Cassandra+Opscenter AWS

Cassandra+OpsCenter with Cloudformation and Chef

Introduction

DevOps is the new buzzword in software industry these days, but what exactly does it mean? Why is it important? What are the concepts and tools to make it happen? So today I will demonstrate these by a very simple project: a Cassandra cluster.

Here is a simple illustration of what the end result is like:

The tools we will be using are (some familiarity of the tools may be helpful, but not required for this demo. I will cover all the necessary bits.):

  • Cassandra - a NoSql database
  • OpsCenter - a monitoring server for Cassandra
  • ChefDK (chef-solo, berkshelf, knife) - a server provisioning tool
  • Vagrant - a vm management tool
  • Packer - a vm box builder
  • AWS - Amazon web services

And here is an illustration of the deployment process:

Resources

https://github.com/ryan-ju/aws-cassandra

The Git repo contains all the required code and scripts. We’ll use that as base directory throughout this post. Check it out!.

Before we start

Make sure you have an AWS account and have set up an access key with admin privilege (or a more restricted one if you know what to do).

You should also have AWS CLI installed. The most convenient method is with pip.

Steps

Outline

  1. Build Vagrant base image for local testing
  2. Build AMI with Packer
  3. Create cookbook
  4. Test the cookbook locally with Vagrant
  5. Upload the cookbook to S3
  6. Use Cloudformation to create a Cassandra stack and an OpsCenter stack (in the same subnet in a VPC)

Tip:
Steps 1 and 2 can be skipped if you only want to do the deployment part. I have created a public AMI for you ami-c15f79b6.

Build Vagrant Base Image

Ensure you have Vagrant installed (installer).

A brief intro of Vagrant
Vagrant is a VM manager. It’s an abstraction layer between user and VM implementations like VMWare, Virtualbox and EC2 etc, providing a common interface to create, provision and destroy VMs.
Vagrant has a similar style as Docker. You create a Vagrantfile and use it to tell Vagrant how to create a VM.
You run vagrant up to start a VM, vagrant ssh to log into it, and vagrant destroy to remove the VM.

Note:
If you use the installer to install Vagrant, it will come with its own Ruby, which won’t interfere with your current Ruby environment if you use RVM (joy~~).

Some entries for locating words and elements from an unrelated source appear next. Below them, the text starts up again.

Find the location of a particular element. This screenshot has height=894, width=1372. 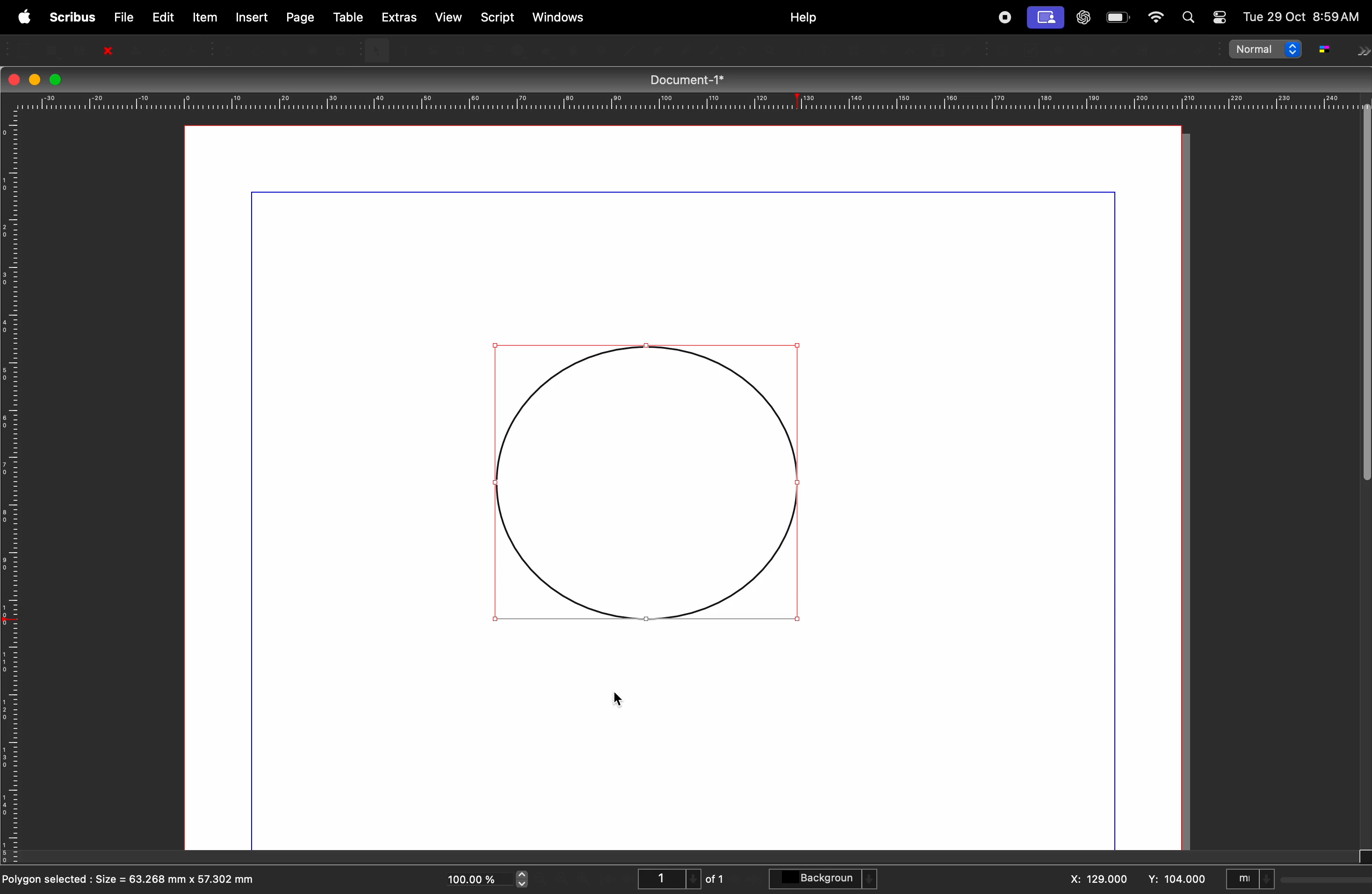

Line is located at coordinates (632, 49).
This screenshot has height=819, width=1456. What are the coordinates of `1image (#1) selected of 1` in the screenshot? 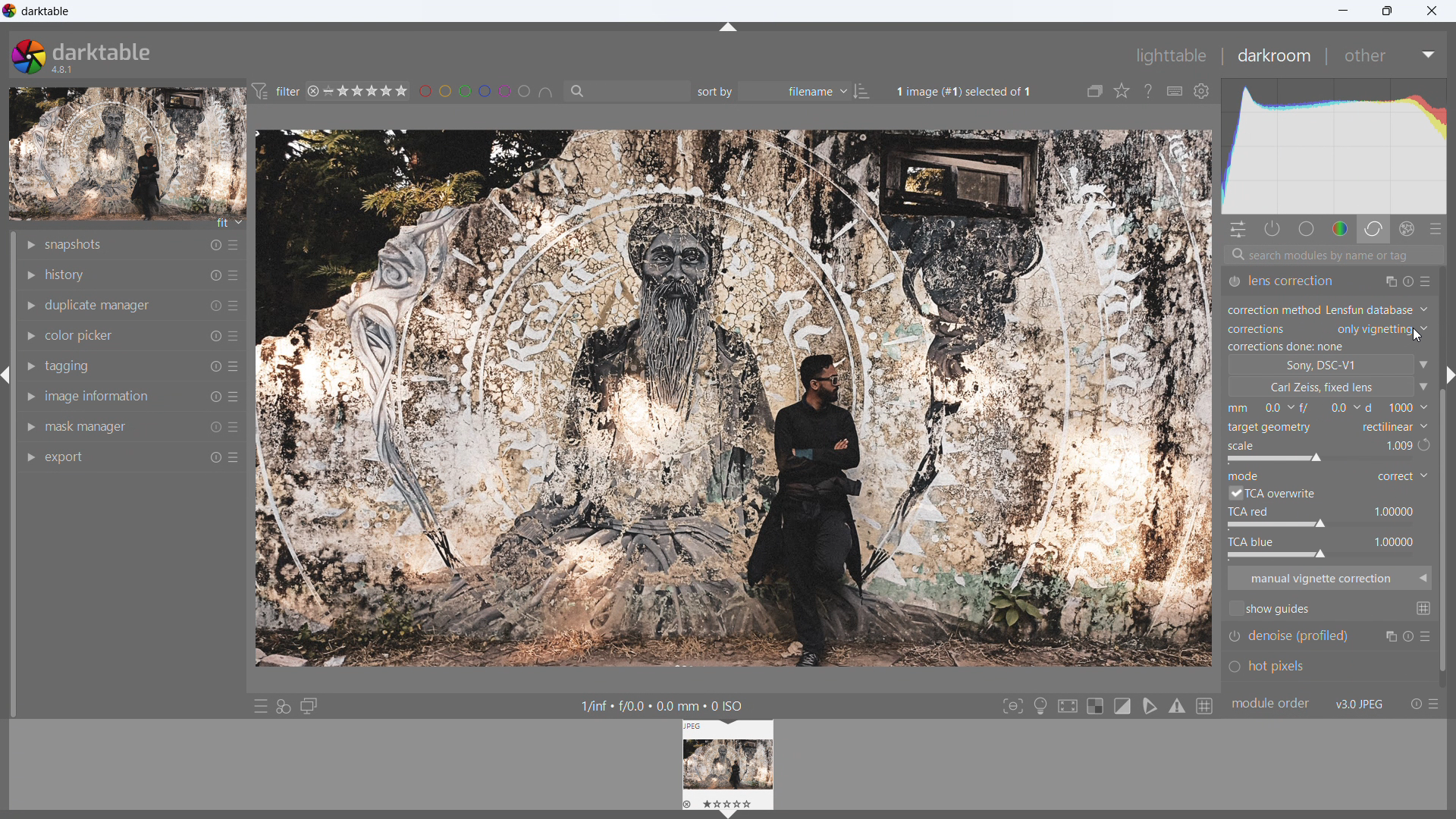 It's located at (973, 92).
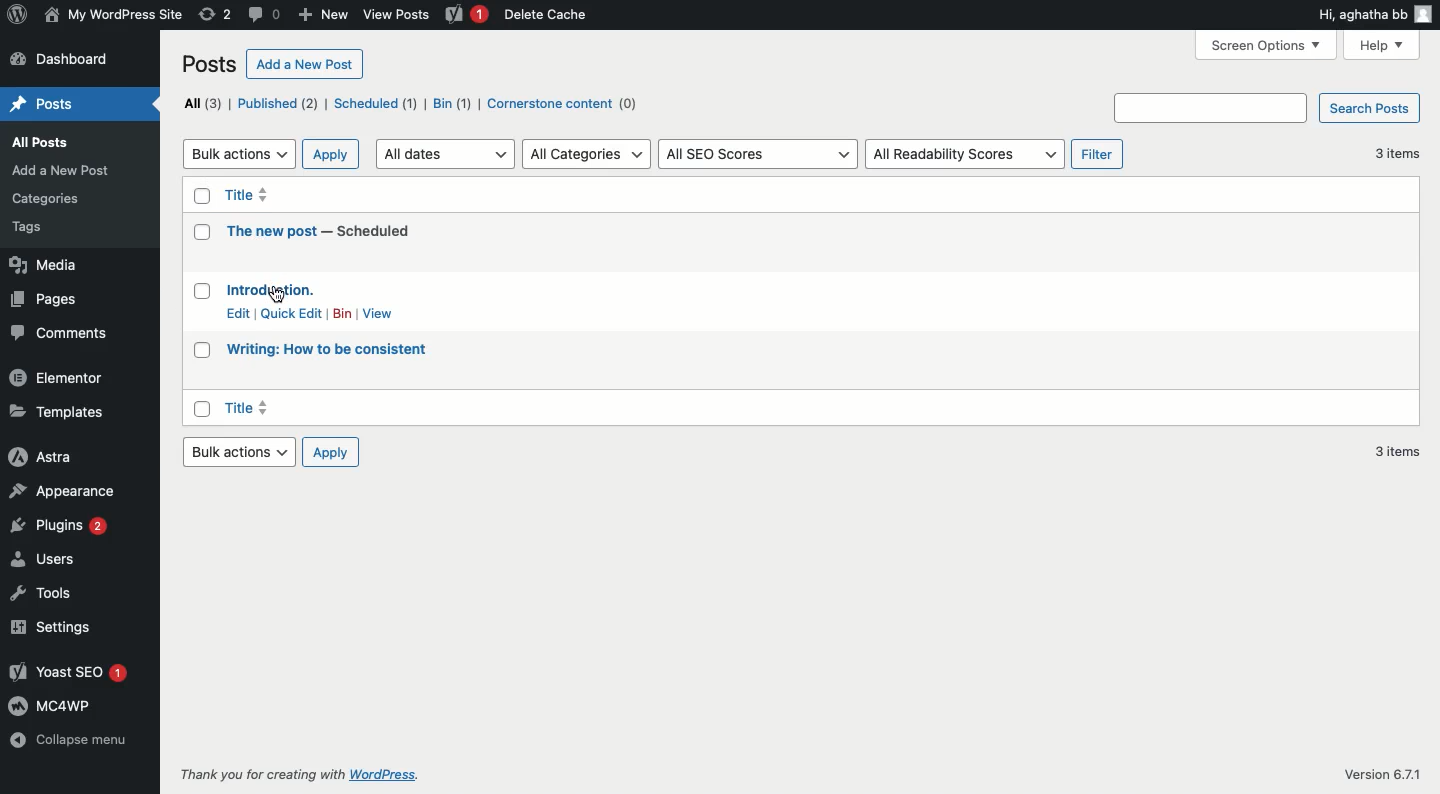 The image size is (1440, 794). Describe the element at coordinates (203, 352) in the screenshot. I see `checkbox` at that location.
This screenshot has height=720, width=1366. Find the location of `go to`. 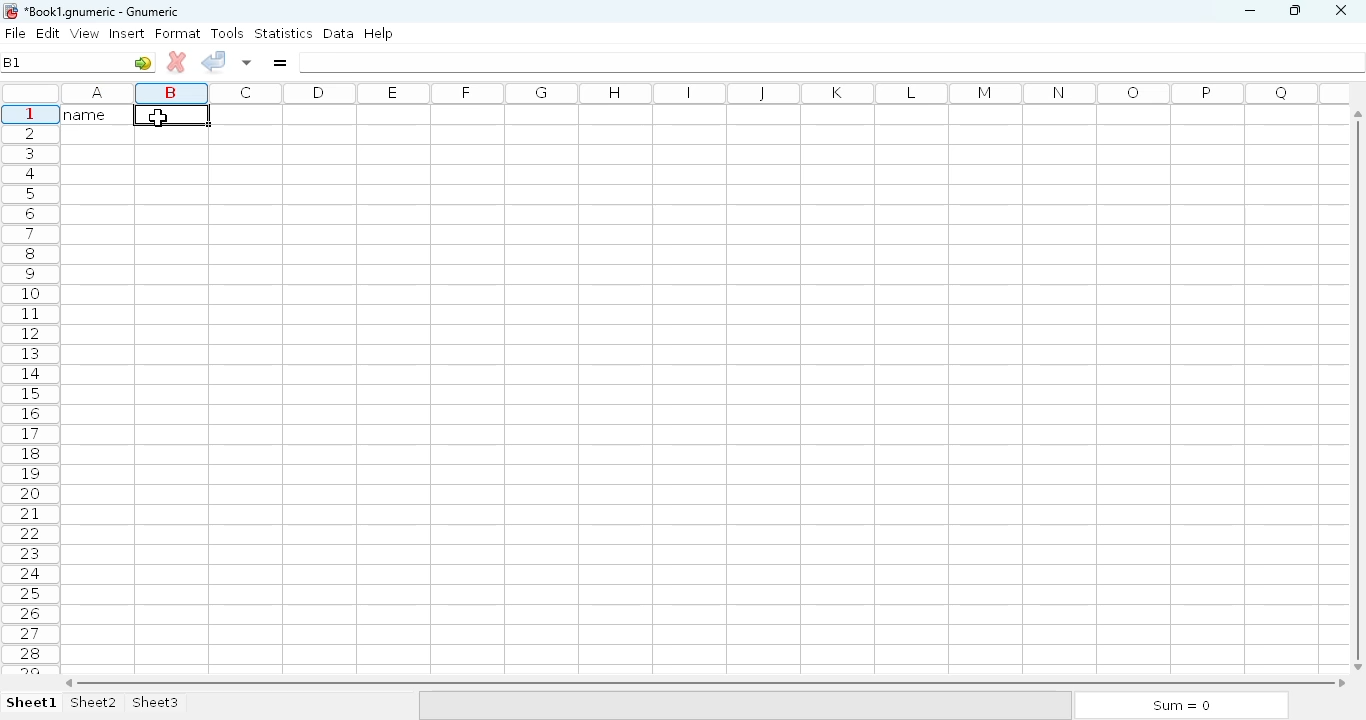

Next, download a copy of JDK 8 and store that as base-image/vagrant/tmp/jdk<version>tar.gz. I didn’t check that into GitHub due to its huge size.

Next, cd to base-image/vagrant and run

vagrant up

Read the Vagrantfile and you’ll see that it uses the shell provisioner to

  • install JDK8 (using the tarball)
  • install Chef
  • install sysstat

Once the VM finishes booting, you can vagrant ssh to inspect it. If you’re happy, run vagrant package. This will create a package.box file in pwd (your working dir), which is a box you that you can launch VMs with.

Next, add the box to your Vagrant box list by vagrant box add stackoverflower/ubuntu-jdk8-chef package.box. This will add package.box by name stackoverflower/ubuntu-jdk8-chef. You can use a different name, but I’ll stick with this.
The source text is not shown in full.